Continue the forum thread about green spot algae in a planted tank, starting right after the last sentence of its final post.
[start of DOCUMENT SEGMENT]
# Green spot algae treatment and prevention?



## Neil6 (28 Mar 2021)

Dosing ferts using E.I. in heavily planted tank. Green spot algae is coming back weekly on glass, stones and plant leaves.  I've increased phosphate levels to 1ppm as been told this can help two weeks ago and not seen any improvement? Removing as much as possible weekly. Use Chihiros doctor for last 2 months.
Co2 inline injection -lime green. Filtration is a bit of an overkill- biomaster 600 and Eheim 4+ and a wave maker set to the lowest setting as had a dead spot. Using seachem matrix in both filters.
Chihiros WRGB2 Lighting is on for 6hours - 'shrimp' setting approx 80% 
Any pointers to suppress green spot algae?  4 new photos by Neil Robins


----------



## Neil6 (28 Mar 2021)

Forgot to mention doing 40% weekly water changes with RO water. mineralising RO water to 120ppm beforehand. pH around 6.6. nitrates, nitrites and ammonia zero. Clean up crew: 8 Amanno shrimps, 8 cherry shrimp. 6 nitrite snails. And 6  Octo.  catfish.


----------



## Mr.Shenanagins (28 Mar 2021)

Call me a liar, but I’m almost positive every tank has some spot algae. I dose pretty heavy on phosphates and still get it, but it’s increased when conditions are not healthy for your plants. You can spot treat it as well with excel or H2O2 if you wish. It also likes direct light, slowing growing plants, and decor.


----------



## Mr.Shenanagins (28 Mar 2021)

Just looked at your pics, as I mentioned it looks like most of your buildup is on your slow growers like crypts and anubias. It happens, you can just cut those affected leaves or try to scrub it off the anubias.


----------



## Neil6 (28 Mar 2021)

Mr.Shenanagins said:


> Call me a liar, but I’m almost positive every tank has some spot algae. I dose pretty heavy on phosphates and still get it, but it’s increased when conditions are not healthy for your plants. You can spot treat it as well with excel or H2O2 if you wish. It also likes direct light, slowing growing plants, and decor.


That's a shame. Just seems I'm getting it coming back very quickly. 
I've got easy-life Easycarbo isn't this the same as seachem Excell? Will It do the same job?


----------



## Mr.Shenanagins (28 Mar 2021)

Yes same thing. I wouldn’t use it on anything but decor, a high concentration could melt the plant leaves. Anubias is more resilient, but crypts not so much.


----------



## Neil6 (28 Mar 2021)

OKAY thanks


----------



## John q (28 Mar 2021)

Are you dosing full ei? Just curious as you've said you increased phosphate levels to 1ppm.

I only run low tech so might be different with co2 injection but the only time I get noticeable gsa on the glass is if I have the light settings to high or where the sun light catches it in the morning.
[end of DOCUMENT SEGMENT]
[start of SOURCE DATA]
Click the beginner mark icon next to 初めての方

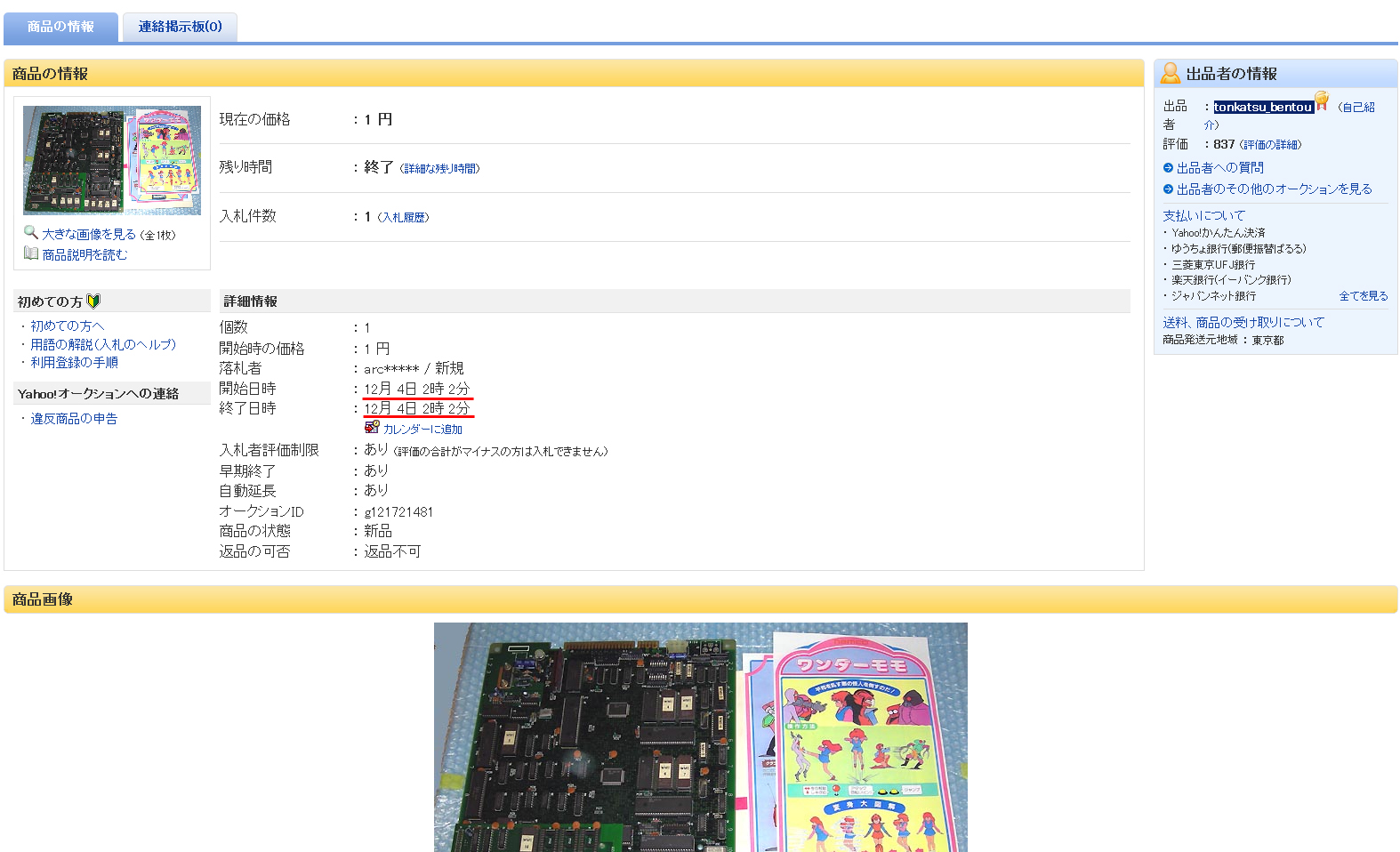(93, 301)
[end of SOURCE DATA]
### WRITTEN RESPONSE
----------



## sparkyweasel (28 Mar 2021)

John q said:


> Are you dosing full ei? Just curious as you've said you increased phosphate levels to 1ppm.


And you say you have 0 nitrate. 
What are you dosing?


----------



## ceg4048 (29 Mar 2021)

Neil6 said:


> Dosing ferts using E.I. in heavily planted tank. Green spot algae is coming back weekly on glass, stones and plant leaves.  I've increased phosphate levels to 1ppm as been told this can help two weeks ago and not seen any improvement? Removing as much as possible weekly. Use Chihiros doctor for last 2 months.
> Co2 inline injection -lime green. Filtration is a bit of an overkill- biomaster 600 and Eheim 4+ and a wave maker set to the lowest setting as had a dead spot. Using seachem matrix in both filters.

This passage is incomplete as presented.